<<<<

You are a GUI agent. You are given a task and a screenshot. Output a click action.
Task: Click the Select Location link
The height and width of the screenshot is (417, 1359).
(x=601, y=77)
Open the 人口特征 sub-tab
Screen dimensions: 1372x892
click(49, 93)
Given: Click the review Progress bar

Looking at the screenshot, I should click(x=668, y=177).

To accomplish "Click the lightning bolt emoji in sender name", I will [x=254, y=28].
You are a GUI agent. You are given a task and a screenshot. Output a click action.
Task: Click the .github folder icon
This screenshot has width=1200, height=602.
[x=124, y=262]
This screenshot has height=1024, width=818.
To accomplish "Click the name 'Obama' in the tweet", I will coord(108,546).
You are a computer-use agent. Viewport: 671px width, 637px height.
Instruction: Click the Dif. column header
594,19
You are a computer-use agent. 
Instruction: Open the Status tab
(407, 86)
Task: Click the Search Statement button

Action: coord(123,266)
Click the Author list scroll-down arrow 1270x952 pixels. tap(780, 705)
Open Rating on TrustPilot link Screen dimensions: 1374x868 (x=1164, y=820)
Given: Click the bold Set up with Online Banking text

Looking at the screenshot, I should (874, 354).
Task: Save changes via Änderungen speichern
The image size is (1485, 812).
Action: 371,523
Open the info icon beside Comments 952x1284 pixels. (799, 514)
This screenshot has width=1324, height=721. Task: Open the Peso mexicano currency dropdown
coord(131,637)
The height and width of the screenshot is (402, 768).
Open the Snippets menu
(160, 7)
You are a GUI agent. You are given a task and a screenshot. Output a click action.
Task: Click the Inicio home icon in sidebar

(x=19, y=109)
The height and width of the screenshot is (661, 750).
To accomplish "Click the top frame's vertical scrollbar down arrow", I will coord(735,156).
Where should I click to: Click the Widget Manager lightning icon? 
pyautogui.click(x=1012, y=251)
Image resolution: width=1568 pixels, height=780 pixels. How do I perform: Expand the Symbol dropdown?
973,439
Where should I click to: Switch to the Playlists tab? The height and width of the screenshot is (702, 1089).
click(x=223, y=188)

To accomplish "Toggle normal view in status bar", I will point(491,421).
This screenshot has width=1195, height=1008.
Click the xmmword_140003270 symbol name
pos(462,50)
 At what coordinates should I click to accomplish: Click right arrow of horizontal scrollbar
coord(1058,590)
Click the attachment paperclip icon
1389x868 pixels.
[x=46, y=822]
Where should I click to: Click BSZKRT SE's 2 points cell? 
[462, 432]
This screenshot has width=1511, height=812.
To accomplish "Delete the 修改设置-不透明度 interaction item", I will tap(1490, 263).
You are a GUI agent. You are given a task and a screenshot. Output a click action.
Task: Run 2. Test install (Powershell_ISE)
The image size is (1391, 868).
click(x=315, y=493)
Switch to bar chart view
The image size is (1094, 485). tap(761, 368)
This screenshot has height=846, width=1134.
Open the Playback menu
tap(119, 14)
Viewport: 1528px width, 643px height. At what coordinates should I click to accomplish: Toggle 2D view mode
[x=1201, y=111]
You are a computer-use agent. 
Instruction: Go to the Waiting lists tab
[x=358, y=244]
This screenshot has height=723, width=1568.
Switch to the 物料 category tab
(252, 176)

>>>>

Written problem:
Tally the lines of the records above that contain the string "lightning", and give only that number.

Final answer:
2